# Sound no picture



## ehardman (Feb 18, 2004)

I searched the forum and found plently of folks with HDMI issues but found nothing like mine.

I have a 14 month old Romio plus with a mini and a Cox tuning adapter. Every now and then, I lose the picture when changing channels or accessing a saved program. TV is on, sound fine but no picture. Only thing that works is to re-boot the Romio. Re-booting the tuning adapter does not help. Re-booting the TV does not help.

Any ideas?


----------



## L David Matheny (Jan 29, 2011)

ehardman said:


> I searched the forum and found plently of folks with HDMI issues but found nothing like mine.
> 
> I have a 14 month old Romio plus with a mini and a Cox tuning adapter. Every now and then, I lose the picture when changing channels or accessing a saved program. TV is on, sound fine but no picture. Only thing that works is to re-boot the Romio. Re-booting the tuning adapter does not help. Re-booting the TV does not help.
> 
> Any ideas?


I occasionally see something similar with my 4-tuner Roamio (used OTA only), but I can fix it by going back to TiVo Central, then playing the video again. I've never suspected it was HDMI-related because there's no reason for a change in resolution at that point since the Roamio output is fixed at 1080i. I think it's just a TiVo software bug, possibly timing-related. If your problem truly requires a reboot, it's probably different.


----------



## Bongo (Mar 21, 2015)

Is the tivo set to output a fixed resolution, like 1080p or 1080i? Maybe the program is changing the output to 480i or something your tv doesn't like and making things go black.


----------



## ThAbtO (Apr 6, 2000)

Try setting the Resolution to only 1 (like 720p), The Tivo is constantly resetting the resolution to match what airs/recorded and the TV cannot keep up or messes up.


----------



## ehardman (Feb 18, 2004)

ThAbtO said:


> Try setting the Resolution to only 1 (like 720p), The Tivo is constantly resetting the resolution to match what airs/recorded and the TV cannot keep up or messes up.


So I downgrade my beautiful Samsung 1080p to 720p? I don't think so.


----------



## ThAbtO (Apr 6, 2000)

ehardman said:


> So I downgrade my beautiful Samsung 1080p to 720p? I don't think so.
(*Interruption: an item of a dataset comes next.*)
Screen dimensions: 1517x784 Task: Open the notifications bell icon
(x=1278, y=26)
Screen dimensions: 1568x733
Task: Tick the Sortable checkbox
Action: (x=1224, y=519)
No, I was using "720p" as an example. Roamio can go up to 1080p. Just choose the highest resolution the TV can handle and leave everything else unchecked on the Tivo.


----------



## ehardman (Feb 18, 2004)

ThAbtO said:


> No, I was using "720p" as an example. Roamio can go up to 1080p. Just choose the highest resolution the TV can handle and leave everything else unchecked on the Tivo.


Sorry I misunderstood. Thank you for the suggestion.


----------